11.29.2016

Ransomware Strikes San Francisco Transportation

HDDCryptor variant shuts down ticketing systems


Black Friday was stressful for a lot of people, particularly San Francisco’s Municipal Transportation agency (often abbreviated Muni). An infestation of ransomware took down ticketing systems for Muni’s train stations along with systems used to manage San Franciso’s buses. The malware’s operator demanded 100 bitcoins (about $73,000).

“The malware’s operator demanded 100 bitcoins (about $73,000).”

Effects of the ransomware could be seen on screens in station agents’ booths at Muni train stations, which displayed the message “You Hacked, ALL Data Encrypted.” The message contained an email address which has been tied to variants of both Mamba and HDDCryptor ransomwares.

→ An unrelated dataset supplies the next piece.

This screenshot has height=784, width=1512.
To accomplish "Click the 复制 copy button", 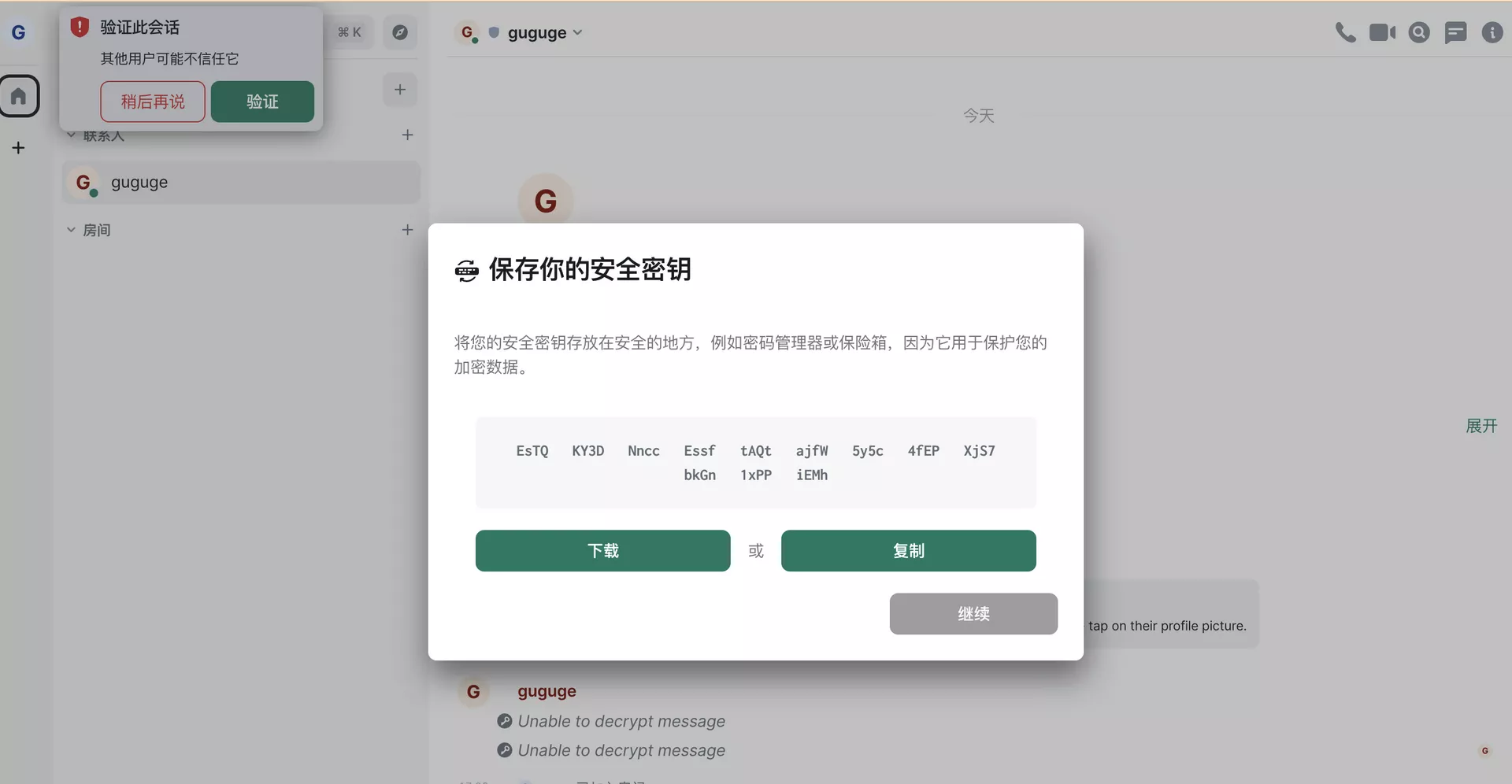I will 908,551.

On Friday and Saturday, train stations’ gates remained open with ticket machines displaying out of order messages. During this time, passengers were allowed to ride for free, and bus drivers were given handwritten route assignments. Most of the system’s functions were restored by Sunday.

In an email exchange, the attacker told Threatpost that they will release about 30GB of sensitive data if the SFMTA did not contact them or fix the vulnerability. Spokesperson Paul Rose told Threatpost that no customer privacy or transaction information was stolen. He stated “We have never considered paying ransom and don’t intend to. The attack did not penetrate our firewalls and we are able to restore systems through the work of internal staff.”
“The attack did not penetrate our firewalls and we are able to restore systems through the work of internal staff.”

Paul Rose added that the transit services (bus, streetcar and cable cars) were never affected, and riders were not at risk. He declined to comment further, citing the ongoing investigation.